▸ Given data:
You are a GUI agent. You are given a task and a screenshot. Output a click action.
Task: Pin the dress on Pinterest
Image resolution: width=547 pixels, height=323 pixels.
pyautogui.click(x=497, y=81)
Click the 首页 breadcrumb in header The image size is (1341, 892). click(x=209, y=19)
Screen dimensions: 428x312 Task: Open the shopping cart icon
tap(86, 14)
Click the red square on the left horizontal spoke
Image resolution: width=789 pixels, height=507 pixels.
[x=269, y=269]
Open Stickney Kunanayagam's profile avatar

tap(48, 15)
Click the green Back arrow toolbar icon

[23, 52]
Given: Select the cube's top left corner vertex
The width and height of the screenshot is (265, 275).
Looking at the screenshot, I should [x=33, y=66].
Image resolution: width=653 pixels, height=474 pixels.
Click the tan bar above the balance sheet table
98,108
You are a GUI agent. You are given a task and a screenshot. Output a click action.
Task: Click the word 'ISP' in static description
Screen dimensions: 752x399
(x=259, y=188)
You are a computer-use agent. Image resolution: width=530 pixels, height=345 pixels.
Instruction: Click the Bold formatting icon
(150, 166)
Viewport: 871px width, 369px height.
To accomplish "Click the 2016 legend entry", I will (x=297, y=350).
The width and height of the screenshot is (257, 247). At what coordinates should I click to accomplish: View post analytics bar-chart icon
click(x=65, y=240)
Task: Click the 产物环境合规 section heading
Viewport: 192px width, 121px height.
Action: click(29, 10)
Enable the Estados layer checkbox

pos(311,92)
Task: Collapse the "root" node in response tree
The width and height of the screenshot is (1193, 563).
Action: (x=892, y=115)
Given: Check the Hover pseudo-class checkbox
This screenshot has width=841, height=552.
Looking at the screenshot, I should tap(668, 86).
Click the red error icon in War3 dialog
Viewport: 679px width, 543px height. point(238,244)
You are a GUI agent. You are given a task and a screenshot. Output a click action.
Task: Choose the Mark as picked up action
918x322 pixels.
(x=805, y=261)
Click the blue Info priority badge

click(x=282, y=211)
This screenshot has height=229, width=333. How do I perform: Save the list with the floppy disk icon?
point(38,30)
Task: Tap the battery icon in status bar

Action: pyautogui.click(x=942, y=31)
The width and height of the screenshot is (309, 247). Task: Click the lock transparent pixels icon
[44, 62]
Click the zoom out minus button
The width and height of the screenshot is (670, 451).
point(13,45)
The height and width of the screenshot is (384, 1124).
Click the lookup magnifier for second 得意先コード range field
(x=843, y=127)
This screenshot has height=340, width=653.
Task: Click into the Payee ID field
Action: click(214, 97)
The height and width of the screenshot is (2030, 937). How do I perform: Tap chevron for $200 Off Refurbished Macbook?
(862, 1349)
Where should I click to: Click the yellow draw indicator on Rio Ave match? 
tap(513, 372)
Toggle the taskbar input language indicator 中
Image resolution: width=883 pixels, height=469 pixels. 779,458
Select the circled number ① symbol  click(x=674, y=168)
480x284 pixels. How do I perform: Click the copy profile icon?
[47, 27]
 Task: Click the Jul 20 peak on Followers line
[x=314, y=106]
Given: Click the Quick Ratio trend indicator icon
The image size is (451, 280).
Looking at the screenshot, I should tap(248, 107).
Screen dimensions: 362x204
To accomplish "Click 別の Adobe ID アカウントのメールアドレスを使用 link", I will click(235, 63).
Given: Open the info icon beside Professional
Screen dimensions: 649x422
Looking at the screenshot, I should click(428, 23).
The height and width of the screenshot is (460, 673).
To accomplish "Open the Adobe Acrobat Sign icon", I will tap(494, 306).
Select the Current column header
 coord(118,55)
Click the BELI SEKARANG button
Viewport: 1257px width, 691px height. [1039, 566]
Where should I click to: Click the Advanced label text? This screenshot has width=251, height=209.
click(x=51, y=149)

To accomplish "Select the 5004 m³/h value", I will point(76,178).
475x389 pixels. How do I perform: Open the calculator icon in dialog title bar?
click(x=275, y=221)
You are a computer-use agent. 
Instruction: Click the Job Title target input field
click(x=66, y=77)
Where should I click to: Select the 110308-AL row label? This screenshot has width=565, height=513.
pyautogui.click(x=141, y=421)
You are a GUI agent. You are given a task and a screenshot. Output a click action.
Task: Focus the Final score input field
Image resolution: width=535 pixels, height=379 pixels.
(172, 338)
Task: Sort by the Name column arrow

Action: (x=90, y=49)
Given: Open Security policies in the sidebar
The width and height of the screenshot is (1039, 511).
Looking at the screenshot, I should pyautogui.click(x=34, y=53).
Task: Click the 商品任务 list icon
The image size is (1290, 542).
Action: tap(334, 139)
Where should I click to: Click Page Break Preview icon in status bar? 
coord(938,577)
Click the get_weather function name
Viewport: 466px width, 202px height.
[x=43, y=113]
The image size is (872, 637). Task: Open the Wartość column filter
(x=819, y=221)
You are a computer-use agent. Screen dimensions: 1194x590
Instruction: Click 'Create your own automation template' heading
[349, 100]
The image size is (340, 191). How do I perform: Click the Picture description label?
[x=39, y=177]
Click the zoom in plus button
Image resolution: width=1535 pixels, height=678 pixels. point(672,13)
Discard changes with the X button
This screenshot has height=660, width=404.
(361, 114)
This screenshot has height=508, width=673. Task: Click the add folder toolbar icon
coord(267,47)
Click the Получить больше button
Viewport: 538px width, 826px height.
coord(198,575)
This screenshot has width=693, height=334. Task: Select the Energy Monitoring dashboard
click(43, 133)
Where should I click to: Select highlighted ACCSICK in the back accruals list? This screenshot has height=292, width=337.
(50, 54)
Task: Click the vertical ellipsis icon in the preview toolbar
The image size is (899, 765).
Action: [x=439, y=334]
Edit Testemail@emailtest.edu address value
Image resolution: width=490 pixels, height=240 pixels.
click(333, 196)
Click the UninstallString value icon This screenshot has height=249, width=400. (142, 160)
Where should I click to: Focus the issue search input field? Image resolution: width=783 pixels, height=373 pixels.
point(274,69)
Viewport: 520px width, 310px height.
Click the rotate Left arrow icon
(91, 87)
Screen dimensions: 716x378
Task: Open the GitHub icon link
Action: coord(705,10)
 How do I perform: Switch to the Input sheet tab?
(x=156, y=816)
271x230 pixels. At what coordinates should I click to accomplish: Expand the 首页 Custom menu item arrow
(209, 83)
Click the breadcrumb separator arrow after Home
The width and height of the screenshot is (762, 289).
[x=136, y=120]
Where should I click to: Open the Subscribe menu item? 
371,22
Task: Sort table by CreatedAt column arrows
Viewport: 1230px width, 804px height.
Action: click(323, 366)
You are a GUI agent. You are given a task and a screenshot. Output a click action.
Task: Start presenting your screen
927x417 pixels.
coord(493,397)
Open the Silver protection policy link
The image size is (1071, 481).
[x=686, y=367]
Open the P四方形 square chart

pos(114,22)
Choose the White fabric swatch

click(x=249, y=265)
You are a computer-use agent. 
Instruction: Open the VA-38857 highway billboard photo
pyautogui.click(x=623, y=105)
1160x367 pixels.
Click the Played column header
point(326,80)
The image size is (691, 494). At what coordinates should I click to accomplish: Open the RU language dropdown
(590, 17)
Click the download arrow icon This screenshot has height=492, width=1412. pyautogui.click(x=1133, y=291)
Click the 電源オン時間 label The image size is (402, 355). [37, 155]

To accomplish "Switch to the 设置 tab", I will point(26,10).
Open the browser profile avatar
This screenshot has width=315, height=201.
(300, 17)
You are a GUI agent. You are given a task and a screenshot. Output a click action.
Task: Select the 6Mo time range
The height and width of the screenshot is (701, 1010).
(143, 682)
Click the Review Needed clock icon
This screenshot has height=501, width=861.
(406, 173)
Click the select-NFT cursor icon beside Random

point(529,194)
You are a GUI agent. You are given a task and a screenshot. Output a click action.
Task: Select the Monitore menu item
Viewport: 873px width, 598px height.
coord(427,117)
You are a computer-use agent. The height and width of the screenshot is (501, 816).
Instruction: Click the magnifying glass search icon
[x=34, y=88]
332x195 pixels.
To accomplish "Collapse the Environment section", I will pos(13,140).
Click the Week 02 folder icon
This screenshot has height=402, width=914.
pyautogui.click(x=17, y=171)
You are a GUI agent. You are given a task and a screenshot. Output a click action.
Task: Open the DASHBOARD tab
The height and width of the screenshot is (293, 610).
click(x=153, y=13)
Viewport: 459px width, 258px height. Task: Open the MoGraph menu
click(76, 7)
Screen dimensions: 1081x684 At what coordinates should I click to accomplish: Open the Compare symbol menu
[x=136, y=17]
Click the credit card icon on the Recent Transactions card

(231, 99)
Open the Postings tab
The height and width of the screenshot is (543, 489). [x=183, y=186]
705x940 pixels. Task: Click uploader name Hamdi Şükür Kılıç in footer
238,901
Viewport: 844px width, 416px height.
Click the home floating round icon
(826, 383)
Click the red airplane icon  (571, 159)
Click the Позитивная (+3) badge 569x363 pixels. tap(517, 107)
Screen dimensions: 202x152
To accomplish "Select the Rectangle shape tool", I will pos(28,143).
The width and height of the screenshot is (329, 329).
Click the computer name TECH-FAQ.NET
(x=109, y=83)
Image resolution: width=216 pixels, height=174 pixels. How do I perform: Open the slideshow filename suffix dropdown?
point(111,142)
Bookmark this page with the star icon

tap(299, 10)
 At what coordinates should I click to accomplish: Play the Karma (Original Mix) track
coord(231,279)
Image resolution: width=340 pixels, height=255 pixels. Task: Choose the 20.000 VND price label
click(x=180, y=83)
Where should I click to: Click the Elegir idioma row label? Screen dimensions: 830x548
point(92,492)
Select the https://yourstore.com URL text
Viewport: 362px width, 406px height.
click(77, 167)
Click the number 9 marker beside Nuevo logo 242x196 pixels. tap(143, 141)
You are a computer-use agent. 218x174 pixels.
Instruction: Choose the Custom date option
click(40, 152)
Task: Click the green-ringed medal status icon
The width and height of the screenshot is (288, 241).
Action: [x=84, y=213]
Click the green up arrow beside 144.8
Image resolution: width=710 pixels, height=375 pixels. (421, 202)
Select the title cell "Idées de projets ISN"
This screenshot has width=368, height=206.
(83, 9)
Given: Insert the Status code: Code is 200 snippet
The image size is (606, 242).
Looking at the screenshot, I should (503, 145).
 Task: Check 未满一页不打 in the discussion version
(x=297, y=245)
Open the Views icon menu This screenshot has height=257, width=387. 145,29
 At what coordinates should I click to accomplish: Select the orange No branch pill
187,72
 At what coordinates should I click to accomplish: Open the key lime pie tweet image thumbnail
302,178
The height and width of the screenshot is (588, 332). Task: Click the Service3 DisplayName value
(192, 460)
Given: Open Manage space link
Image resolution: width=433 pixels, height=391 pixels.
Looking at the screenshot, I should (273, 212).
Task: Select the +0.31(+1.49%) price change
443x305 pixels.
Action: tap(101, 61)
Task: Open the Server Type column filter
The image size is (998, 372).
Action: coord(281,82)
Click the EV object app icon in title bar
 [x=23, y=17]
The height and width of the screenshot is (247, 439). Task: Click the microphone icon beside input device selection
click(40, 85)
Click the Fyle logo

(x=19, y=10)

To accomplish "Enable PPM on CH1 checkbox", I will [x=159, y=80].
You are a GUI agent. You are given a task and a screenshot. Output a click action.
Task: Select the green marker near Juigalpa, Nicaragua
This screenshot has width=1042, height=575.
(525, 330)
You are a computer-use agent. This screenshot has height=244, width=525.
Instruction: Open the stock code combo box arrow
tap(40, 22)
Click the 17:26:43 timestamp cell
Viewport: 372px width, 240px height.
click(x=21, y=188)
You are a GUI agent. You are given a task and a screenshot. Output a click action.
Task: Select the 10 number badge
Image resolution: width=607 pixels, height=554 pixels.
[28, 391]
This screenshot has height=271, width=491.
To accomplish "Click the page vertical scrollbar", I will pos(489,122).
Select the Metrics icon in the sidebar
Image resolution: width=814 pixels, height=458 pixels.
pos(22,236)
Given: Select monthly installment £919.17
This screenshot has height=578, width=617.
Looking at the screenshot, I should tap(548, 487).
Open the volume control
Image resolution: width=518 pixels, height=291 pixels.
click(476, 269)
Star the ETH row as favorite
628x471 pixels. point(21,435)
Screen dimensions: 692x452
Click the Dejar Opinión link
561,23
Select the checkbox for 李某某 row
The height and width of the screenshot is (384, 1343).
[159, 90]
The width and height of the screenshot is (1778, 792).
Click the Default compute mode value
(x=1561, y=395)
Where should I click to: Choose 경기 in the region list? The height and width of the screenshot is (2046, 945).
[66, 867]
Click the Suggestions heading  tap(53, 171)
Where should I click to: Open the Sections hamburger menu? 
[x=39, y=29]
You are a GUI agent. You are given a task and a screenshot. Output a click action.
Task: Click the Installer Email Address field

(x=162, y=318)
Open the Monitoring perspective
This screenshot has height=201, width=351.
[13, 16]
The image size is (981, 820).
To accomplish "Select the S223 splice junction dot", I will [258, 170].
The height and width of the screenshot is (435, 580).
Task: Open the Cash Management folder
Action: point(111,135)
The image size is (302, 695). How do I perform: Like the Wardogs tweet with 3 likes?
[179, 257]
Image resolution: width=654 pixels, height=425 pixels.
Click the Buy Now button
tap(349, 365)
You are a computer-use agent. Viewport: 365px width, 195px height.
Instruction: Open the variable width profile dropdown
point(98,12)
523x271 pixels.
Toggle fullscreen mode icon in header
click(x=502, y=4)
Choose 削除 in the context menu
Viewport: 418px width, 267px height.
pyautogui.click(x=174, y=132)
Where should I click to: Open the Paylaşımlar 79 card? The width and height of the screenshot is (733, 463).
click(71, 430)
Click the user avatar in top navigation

▸ Aim of the task: Please, from the material above, copy only the lines from the line with "Task: Sort by the Name column arrow" up to and including the line with "Task: Click the vertical", exactly as written.

▸ Task response:
Task: Sort by the Name column arrow

Action: (x=90, y=49)
Given: Open Security policies in the sidebar
The width and height of the screenshot is (1039, 511).
Looking at the screenshot, I should pyautogui.click(x=34, y=53).
Task: Click the 商品任务 list icon
The image size is (1290, 542).
Action: tap(334, 139)
Where should I click to: Click Page Break Preview icon in status bar? 
coord(938,577)
Click the get_weather function name
Viewport: 466px width, 202px height.
[x=43, y=113]
The image size is (872, 637). Task: Open the Wartość column filter
(x=819, y=221)
You are a computer-use agent. Screen dimensions: 1194x590
Instruction: Click 'Create your own automation template' heading
[349, 100]
The image size is (340, 191). How do I perform: Click the Picture description label?
[x=39, y=177]
Click the zoom in plus button
Image resolution: width=1535 pixels, height=678 pixels. point(672,13)
Discard changes with the X button
This screenshot has height=660, width=404.
(361, 114)
This screenshot has height=508, width=673. Task: Click the add folder toolbar icon
coord(267,47)
Click the Получить больше button
Viewport: 538px width, 826px height.
coord(198,575)
This screenshot has width=693, height=334. Task: Select the Energy Monitoring dashboard
click(43, 133)
Where should I click to: Select highlighted ACCSICK in the back accruals list? This screenshot has height=292, width=337.
(50, 54)
Task: Click the vertical ellipsis icon in the preview toolbar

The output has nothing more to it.